Human rights or humanitarian assistance?

The protection of human rights is somehow seen as at odds with the provision of humanitarian assistance. The consensus definition of protection, as given by the ICRC, is ‘any activity which prevents or puts a stop to a specific pattern of abuse and/or alleviates its immediate effects’. Relief assistance tends to focus on the second aspect of protection, and does not address directly human rights violations at their source: ‘We’ll die with full stomachs’, as the oft-quoted Bosnian refrain has it. There is thus a conspicuous compartmentalisation peculiar to the field of humanitarian action that distinguishes as entirely distinct guilds activities that are in fact interdependent and interrelated. These simultaneously coexisting spheres of activity sometimes perform in oblivious parallels. This contrived categorisation works against a holistic engagement to political crises; it is compassion without understanding, and means that the cumulative impact of these disparate actors is not realised.

Human rights organisations and humanitarian assistance agencies interact only accidentally or socially, despite the countless situations where both simultaneously operate. In the one unifying covenant governing humanitarian conduct, the Code of Conduct for the International Red Cross and Red Crescent Movement and NGOs in Disaster Relief, none of the ten principles delineates a commitment to the protection of vulnerable civilian populations. The practical dimensions of political advocacy, community mobilisation and public protest are conspicuously absent. This critical lacuna in an otherwise practical code demonstrates how allergic aid agencies are to dealing with the root causes of abuse.

That said, relief organisations are beginning to consider the integration of human rights and protection issues. UNHCR, the UN’s Inter-Agency Standing Committee (IASC) and the ICRC have all published practical field guides for NGO staff, and initiatives such as the Reach Out refugee protection training project provide a useful base of protection parameters particularly relevant to aid workers. The International Rescue Committee and a few other NGOs have established departments with a mandate to address advocacy, public policy and protection.

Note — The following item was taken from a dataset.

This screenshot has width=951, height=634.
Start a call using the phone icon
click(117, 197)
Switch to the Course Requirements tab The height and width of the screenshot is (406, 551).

Considering the frequency, duration and severity of human rights abuses, it should not be a question of whether relief agencies address the issue of human rights protection, but rather to what extent and how they do so. Responses range from the strict neutrality, discretion and non-disclosure of the ICRC to the public demarches and vocal advocacy of human rights organisations. Interventions responding to negligent or ruthless parties can be categorised into three types: persuasion in an attempt to convince and compel authorities; denunciation in order to pressure and shame authorities; and substitution to replace authorities that have failed to meet their responsibilities.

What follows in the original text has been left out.